Opini
Dana Desa, Dewa Kemakmuran kah?
Untuk
mempercepat pembangunan desa, mulai tahun 2015 ini pemerintah mulai
menggulirkan kebijakan dengan mengalokasikan dana dari APBN sebesar Rp 20
Triliun, yang disebut Dana Desa. Dana tersebut akan ditransfer langsung ke
rekening Kepala Desa.
Untuk
melihat hasilnya, tentu bisa terlihat pada tiga tahun mendatang. Apakah dana
tersebut bisa menciptakan desa-desa semakin baik dan sejahtera?
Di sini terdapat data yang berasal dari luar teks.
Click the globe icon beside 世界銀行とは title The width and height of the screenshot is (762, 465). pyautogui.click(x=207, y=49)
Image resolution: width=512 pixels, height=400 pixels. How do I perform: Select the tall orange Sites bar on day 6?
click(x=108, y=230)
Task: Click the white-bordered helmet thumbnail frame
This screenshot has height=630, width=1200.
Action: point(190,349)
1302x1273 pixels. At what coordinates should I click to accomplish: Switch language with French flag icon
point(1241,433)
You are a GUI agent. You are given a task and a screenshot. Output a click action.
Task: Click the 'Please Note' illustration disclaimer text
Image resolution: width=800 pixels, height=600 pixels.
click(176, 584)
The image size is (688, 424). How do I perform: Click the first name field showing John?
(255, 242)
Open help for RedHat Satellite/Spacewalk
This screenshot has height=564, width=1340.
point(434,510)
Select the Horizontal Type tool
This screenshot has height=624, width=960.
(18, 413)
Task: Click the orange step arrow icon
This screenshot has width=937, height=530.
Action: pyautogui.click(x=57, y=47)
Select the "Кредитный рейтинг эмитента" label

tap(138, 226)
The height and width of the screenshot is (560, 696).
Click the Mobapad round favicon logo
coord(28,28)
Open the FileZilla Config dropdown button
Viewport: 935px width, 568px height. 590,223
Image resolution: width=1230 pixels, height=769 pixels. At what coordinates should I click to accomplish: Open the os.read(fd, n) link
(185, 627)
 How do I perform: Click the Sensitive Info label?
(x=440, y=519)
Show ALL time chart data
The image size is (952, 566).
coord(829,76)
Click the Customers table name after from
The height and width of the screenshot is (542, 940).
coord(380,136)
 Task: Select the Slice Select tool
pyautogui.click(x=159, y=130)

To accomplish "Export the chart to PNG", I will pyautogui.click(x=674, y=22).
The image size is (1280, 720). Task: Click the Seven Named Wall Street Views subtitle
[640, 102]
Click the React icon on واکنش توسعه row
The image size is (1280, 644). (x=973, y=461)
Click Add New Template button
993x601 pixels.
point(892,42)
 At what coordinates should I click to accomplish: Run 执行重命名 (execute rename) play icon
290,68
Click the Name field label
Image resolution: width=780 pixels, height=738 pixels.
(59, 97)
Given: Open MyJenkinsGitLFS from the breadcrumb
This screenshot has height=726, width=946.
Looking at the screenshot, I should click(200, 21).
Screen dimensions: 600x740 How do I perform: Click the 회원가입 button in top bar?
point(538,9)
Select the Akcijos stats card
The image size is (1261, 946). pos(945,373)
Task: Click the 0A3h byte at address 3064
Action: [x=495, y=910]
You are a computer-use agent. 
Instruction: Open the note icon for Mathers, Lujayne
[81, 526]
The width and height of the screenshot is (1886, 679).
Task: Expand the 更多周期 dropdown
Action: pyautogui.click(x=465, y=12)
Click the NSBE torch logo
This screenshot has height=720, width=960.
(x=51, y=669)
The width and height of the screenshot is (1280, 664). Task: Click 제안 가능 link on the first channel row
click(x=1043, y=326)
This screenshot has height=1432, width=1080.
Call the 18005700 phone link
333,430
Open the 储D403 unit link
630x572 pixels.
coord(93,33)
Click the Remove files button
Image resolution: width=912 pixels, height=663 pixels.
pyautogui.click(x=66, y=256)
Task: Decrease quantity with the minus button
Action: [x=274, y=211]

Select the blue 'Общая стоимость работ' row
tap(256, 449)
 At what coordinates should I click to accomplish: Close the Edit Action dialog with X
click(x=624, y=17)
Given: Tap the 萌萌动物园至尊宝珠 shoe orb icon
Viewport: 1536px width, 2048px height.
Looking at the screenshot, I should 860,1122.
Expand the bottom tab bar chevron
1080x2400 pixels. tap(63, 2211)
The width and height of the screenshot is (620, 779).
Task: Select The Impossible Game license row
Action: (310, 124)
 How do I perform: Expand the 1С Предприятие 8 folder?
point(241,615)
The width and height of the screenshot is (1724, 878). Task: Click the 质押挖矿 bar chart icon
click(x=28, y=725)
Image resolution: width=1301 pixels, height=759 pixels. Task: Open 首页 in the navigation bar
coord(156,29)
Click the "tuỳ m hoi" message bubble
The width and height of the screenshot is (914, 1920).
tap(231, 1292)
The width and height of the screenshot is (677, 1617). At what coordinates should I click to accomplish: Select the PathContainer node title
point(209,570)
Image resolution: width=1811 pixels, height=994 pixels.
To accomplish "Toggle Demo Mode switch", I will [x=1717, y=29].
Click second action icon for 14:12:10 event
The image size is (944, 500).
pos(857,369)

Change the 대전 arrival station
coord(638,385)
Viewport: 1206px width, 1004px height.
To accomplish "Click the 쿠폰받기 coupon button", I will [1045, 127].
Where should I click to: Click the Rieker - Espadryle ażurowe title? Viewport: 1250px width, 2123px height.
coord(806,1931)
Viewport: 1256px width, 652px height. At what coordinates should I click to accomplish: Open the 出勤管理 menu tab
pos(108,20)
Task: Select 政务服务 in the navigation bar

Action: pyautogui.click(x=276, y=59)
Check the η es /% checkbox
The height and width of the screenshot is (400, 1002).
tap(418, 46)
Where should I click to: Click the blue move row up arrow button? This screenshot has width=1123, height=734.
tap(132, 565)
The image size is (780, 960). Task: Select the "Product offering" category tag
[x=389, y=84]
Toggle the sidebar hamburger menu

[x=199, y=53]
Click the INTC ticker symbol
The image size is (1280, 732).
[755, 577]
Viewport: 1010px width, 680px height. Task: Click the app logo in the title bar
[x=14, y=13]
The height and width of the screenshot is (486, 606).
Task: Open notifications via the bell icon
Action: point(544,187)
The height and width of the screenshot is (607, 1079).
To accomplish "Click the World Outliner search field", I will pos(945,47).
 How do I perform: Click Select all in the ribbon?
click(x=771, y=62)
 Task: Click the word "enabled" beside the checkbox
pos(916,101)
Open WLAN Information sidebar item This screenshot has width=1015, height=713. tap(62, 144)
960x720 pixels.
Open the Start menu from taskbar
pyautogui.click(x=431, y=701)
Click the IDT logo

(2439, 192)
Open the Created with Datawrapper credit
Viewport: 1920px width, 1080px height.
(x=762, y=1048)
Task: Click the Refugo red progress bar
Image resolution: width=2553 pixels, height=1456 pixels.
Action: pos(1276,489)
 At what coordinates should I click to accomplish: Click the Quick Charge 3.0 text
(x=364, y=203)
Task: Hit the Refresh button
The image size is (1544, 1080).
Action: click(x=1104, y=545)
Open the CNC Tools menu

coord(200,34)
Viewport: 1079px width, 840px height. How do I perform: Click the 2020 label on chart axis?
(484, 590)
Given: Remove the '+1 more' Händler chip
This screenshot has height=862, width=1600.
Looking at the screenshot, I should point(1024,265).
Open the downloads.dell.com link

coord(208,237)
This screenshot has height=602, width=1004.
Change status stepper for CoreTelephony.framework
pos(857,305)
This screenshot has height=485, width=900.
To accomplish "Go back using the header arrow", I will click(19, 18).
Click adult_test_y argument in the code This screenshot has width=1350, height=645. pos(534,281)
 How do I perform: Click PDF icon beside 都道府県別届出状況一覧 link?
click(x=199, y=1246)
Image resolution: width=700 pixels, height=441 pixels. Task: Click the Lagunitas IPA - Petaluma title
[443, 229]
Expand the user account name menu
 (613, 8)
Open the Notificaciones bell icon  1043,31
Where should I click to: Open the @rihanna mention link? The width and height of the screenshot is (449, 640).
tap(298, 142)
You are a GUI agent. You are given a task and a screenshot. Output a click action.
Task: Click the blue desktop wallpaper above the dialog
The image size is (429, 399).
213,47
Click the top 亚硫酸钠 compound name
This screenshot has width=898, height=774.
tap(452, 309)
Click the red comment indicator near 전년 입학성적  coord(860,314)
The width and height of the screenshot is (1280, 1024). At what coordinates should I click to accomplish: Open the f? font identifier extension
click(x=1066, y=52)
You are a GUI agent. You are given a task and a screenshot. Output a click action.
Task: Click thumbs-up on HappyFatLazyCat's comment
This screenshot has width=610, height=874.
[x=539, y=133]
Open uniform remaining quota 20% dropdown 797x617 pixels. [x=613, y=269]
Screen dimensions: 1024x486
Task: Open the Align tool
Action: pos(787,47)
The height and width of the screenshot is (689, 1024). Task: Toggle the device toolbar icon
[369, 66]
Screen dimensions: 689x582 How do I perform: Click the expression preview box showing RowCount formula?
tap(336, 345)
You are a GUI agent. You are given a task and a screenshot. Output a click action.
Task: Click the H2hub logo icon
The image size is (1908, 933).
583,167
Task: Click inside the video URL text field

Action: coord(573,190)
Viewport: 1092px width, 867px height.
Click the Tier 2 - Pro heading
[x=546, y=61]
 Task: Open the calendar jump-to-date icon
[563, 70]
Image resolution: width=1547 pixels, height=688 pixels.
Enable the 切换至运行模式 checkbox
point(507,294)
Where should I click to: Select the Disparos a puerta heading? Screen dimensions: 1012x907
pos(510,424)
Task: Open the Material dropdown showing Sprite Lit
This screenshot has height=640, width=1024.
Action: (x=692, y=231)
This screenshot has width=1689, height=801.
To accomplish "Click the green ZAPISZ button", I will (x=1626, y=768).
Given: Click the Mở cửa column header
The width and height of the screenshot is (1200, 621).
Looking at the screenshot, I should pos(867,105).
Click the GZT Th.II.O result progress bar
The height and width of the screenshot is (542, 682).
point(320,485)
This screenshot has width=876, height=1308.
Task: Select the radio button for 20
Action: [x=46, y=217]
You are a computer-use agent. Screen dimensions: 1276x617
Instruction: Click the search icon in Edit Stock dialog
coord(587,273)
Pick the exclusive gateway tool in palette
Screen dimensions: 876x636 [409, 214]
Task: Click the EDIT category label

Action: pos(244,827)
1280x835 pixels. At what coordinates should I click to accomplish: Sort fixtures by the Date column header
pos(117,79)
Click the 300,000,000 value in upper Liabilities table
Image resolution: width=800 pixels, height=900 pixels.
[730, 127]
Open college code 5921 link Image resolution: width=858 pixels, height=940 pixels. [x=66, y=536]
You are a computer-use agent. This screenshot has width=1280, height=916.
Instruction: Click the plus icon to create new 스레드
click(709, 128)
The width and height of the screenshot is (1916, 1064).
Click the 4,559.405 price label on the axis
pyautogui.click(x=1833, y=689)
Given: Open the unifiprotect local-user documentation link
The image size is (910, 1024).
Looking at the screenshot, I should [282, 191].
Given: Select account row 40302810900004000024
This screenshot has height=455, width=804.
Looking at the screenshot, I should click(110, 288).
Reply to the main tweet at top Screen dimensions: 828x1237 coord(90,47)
Atau desa masih
stagnasi, meski Kades dan aparat desa makin gendut rekeningnya, dikarenakan
dana desa bukan diserap untuk pembangunan desa malah diserap masuk ke
pundi-pundi para pamong desa.
Begitupun
tak berbeda dengan kondisi di Kabupaten Indramayu, pada 2015 ini dana desa yang
dikucurkan Pemerintahan Jokowi masih sekitar
Rp 250 – 300-an juta. Tahun depan akan meningkat menjadi Rp 500-an juta.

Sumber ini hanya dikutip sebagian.